"""
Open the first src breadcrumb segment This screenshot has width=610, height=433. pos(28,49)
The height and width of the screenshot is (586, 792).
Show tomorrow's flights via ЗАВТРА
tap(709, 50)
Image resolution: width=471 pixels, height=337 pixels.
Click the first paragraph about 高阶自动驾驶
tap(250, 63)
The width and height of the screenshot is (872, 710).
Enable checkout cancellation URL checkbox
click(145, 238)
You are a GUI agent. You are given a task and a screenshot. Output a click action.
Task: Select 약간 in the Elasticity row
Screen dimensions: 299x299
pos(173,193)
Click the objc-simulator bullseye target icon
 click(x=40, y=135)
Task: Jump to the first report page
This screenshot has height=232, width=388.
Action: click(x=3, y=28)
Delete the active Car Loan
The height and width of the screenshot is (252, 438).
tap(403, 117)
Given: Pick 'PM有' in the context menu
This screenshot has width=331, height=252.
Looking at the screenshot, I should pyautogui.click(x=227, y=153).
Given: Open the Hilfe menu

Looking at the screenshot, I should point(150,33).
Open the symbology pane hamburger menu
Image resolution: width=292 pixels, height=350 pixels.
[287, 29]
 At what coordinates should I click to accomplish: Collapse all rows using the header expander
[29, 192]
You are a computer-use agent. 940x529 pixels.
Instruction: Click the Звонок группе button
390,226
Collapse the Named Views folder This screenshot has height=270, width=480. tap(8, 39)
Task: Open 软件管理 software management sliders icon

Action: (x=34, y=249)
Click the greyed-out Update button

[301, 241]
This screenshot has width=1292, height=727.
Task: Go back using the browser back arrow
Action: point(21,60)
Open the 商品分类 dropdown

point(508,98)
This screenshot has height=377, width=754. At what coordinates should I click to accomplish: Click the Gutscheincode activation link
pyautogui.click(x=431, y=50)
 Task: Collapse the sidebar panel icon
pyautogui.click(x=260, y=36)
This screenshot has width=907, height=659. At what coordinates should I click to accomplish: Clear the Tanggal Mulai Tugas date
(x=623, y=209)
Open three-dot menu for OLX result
"""
Exercise instructions: Give back the records above exactly, limited to the lines between the one holding "Given: Pick 'PM有' in the context menu" and the one holding "You are a computer-use agent. 940x529 pixels.", inclusive.

The answer:
Given: Pick 'PM有' in the context menu
This screenshot has width=331, height=252.
Looking at the screenshot, I should pyautogui.click(x=227, y=153).
Given: Open the Hilfe menu

Looking at the screenshot, I should point(150,33).
Open the symbology pane hamburger menu
Image resolution: width=292 pixels, height=350 pixels.
[287, 29]
 At what coordinates should I click to accomplish: Collapse all rows using the header expander
[29, 192]
You are a computer-use agent. 940x529 pixels.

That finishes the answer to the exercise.